Let me know if you have any questions!

www.monstertutorials.com/shrunken

And the video:















Cheers!


----------



## bobzilla (Nov 13, 2008)

Thank you for sharing!
Super cool!


----------



## RoxyBlue (Oct 6, 2008)

Thanks for showing the process. I still can't get over how real these look.


----------



## kitchie (Sep 29, 2015)

So creepy and the heads look real..


----------



## Iniquity (Oct 13, 2015)

I started half a dozen of these last night and am experimenting with a few different faces. They are definitely turning out awesome. Way better than the Amazon add on shrunken head I bought earlier in the season.


----------



## elputas69 (Oct 27, 2014)

Iniquity said:


> I started half a dozen of these last night and am experimenting with a few different faces. They are definitely turning out awesome. Way better than the Amazon add on shrunken head I bought earlier in the season.
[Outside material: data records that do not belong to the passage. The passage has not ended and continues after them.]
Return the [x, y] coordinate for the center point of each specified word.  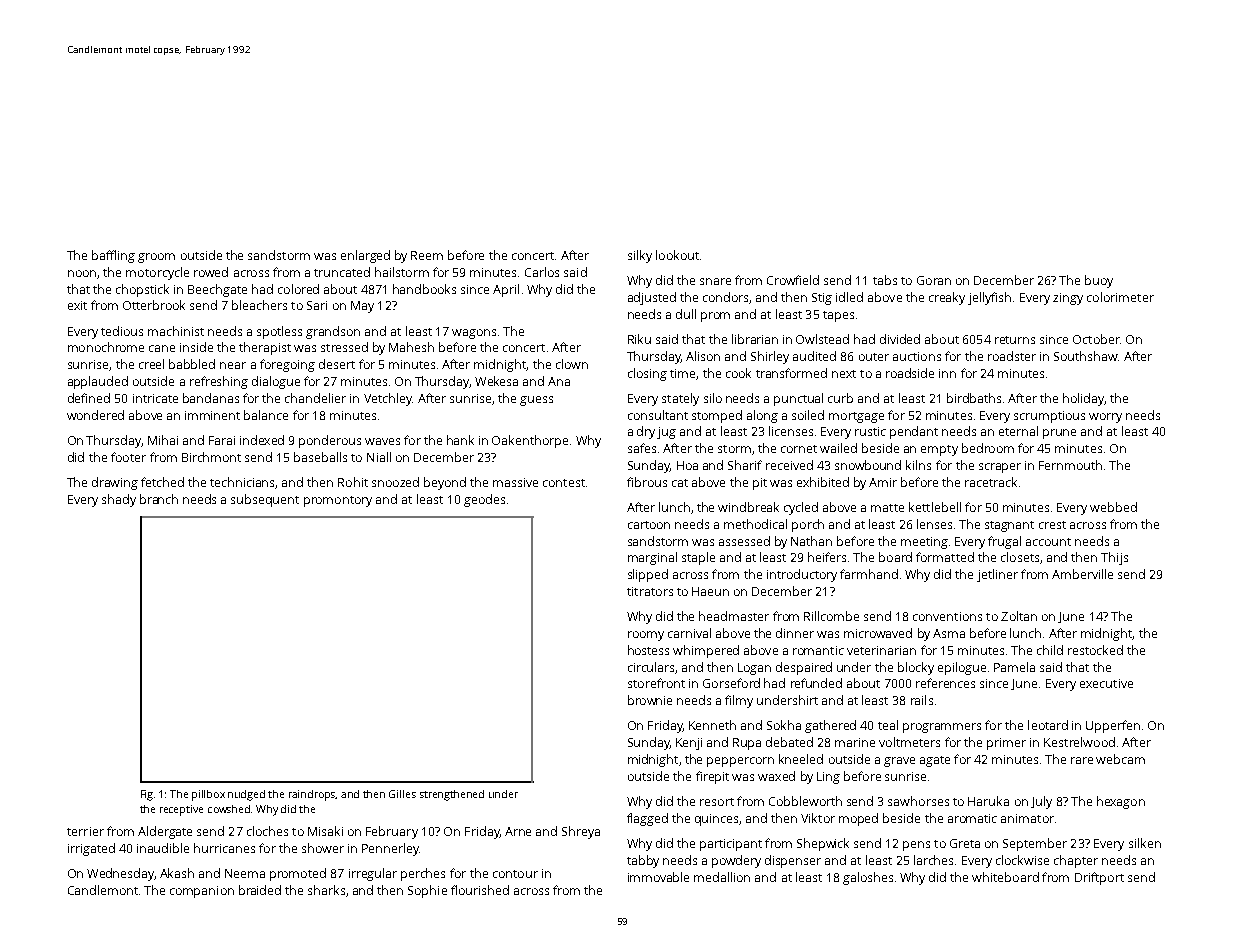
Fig [147, 795]
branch [159, 499]
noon [82, 273]
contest [564, 483]
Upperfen [1113, 726]
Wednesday [121, 874]
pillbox [208, 795]
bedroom [988, 448]
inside [196, 347]
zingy [1068, 299]
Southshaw [1086, 356]
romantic [818, 650]
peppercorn [740, 762]
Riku [639, 339]
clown [572, 364]
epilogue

That's awesome! Make sure to take some pics!!


----------



## Iniquity (Oct 13, 2015)

Here's my bunch so far. My twine split pretty bad while sewing the lips on this one and I only have black burlap, which doesn't show up as well, so I'm holding off on sewing any more mouths shut for now. LOVE the eyelid affect. I left some of mine with only one eyelid. I also recycled a cat food can for the base, cutting the florist foam to fit the inside of the can. Plan on using hammered spray paint to cover both the can and the mount.

I LOVE this project. I have about a million even tinier heads I want to do this to and make a string of them to hang somewhere.

Oh and the hair is a major PITA. haha! Totally worth it.


----------



## elputas69 (Oct 27, 2014)

Those are awesome! Very creepy and cool!


----------



## Iniquity (Oct 13, 2015)

elputas69 said:


> Those are awesome! Very creepy and cool!


Thank you! I just wanted to post some now that I finished them! I ended up using the black latex I got for them to paint their bases. Also figured out the easiest freakin' thing ever with the hair. You'll love this! The first one, where I said the hair is a PITA, was just strands cut off a wig. The WAY EASIER way was to cut the wig at the weave/net in the shape you need to cover the area and glue on all at once. This made finishing these guys so much easier and cleaner! Then I teased the hair. This was a human quality, kanekalon wig so the hair was not as coarse and easy to mess up as doll hair.


----------



## elputas69 (Oct 27, 2014)

Nice! These turned out great. The bases are really cool too!


----------